Não são poucos auxiliares ou ex-au xiliares da prefeita sob suspeita.  Esta semana mesmo o blog publicou a informação de que o ex-secretário Tertuliano Pinheiro e sua ex-coordenadora Priscila Gimenez são réus em uma ação do Ministério Público, acusados por improbidade, danos ao erário público e enriquecimento ilícito.  Há algumas semanas, no fim de maio, a própria prefeita se tornou ré de uma ação do MP sobre o aluguel, desde sempre suspeito, do Novotel Ladeira do Sol, de Haroldo Azevedo, para funcionamento da secretaria de Educação e da secretaria de Saúde.  Até mesmo as delações premiadas mais comentadas no estado, a de Carla Ubarana e a de Alcides Barbosa, citaram Micarla e seus secretários.  A denúncia mais grave partiu da ex-chefe do setor de precatórios do Tribunal de Justiça, que disse acreditar em um acordo de divisão de dinheiro entre os desembargadores Rafael Go deiro e Osvaldo Cruz, o ex-procurador-geral do município, Bruno Macedo, e a prefeita no caso do precatório da Henasa, já investigado pelo TCE e pelo próprio TJ.  Cada um e os advogados Fernando Caldas e Fábio Holanda dividiriam os R$ 32 milhões relativos aos honorários previstos na causa.

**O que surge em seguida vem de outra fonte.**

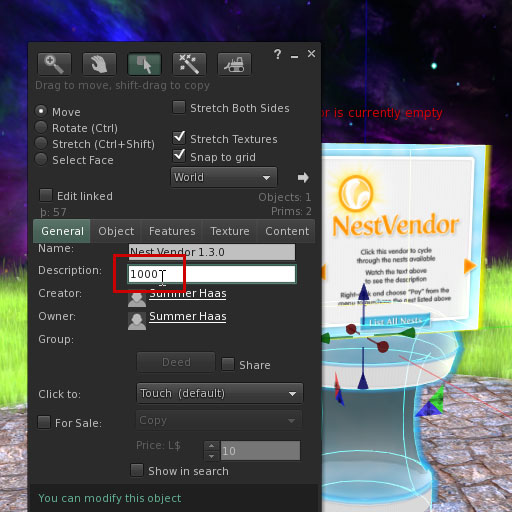Screen dimensions: 512x512
Task: Click the Deed button
Action: click(176, 362)

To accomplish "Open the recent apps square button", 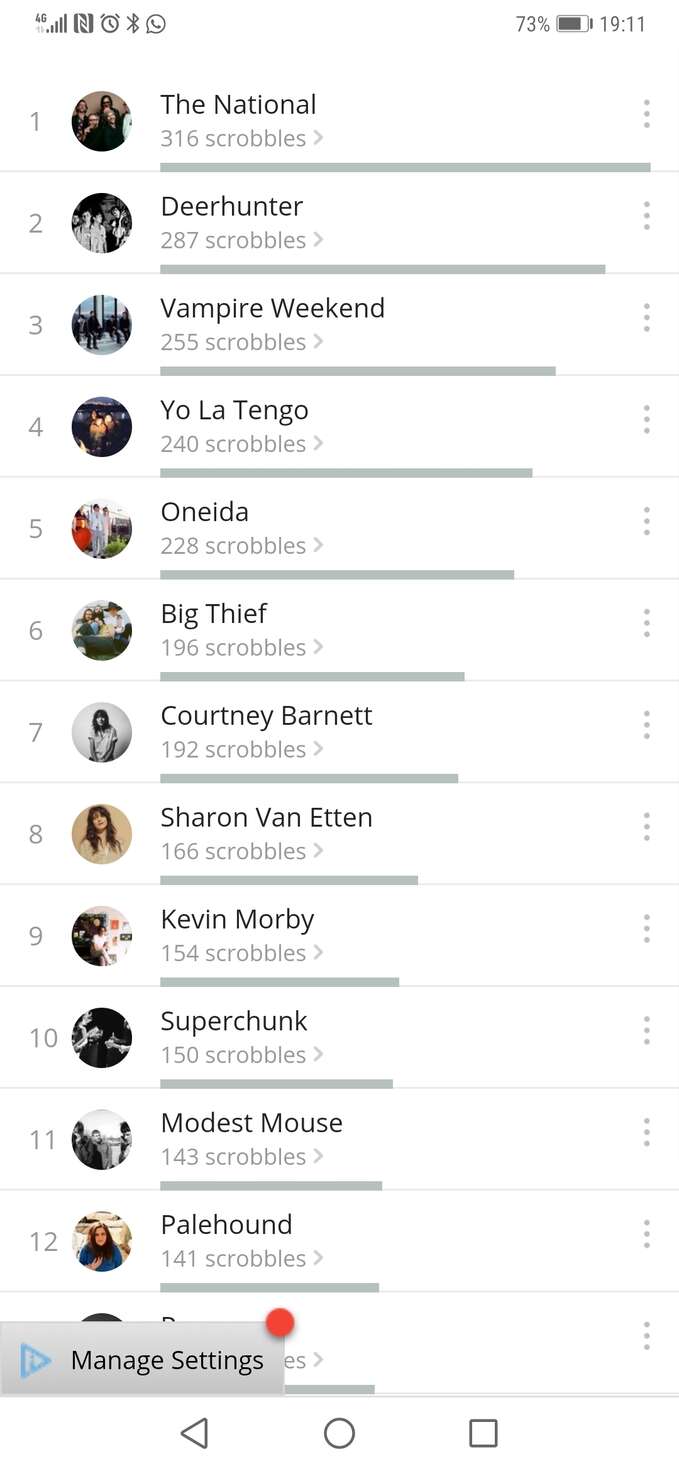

A tragédia da cidade está consolidada.  Resta saber se nesse contexto a prefeita será candidata.  E sendo, quantos votos lhe restarão.  Mais que isso: é preciso não esquecer que Micarla de Sousa governou (ou seria melhor dizer desgovernou?) a cidade nesses quatro anos com uma folgada maioria legislativa - liderada pelo probo edil Enildo Alves (DEM).  Não esqueço que cada vereador que a sustentou é responsável por esse quadro trágico.  Resta saber se os eleitores vão olhar e ver isso também.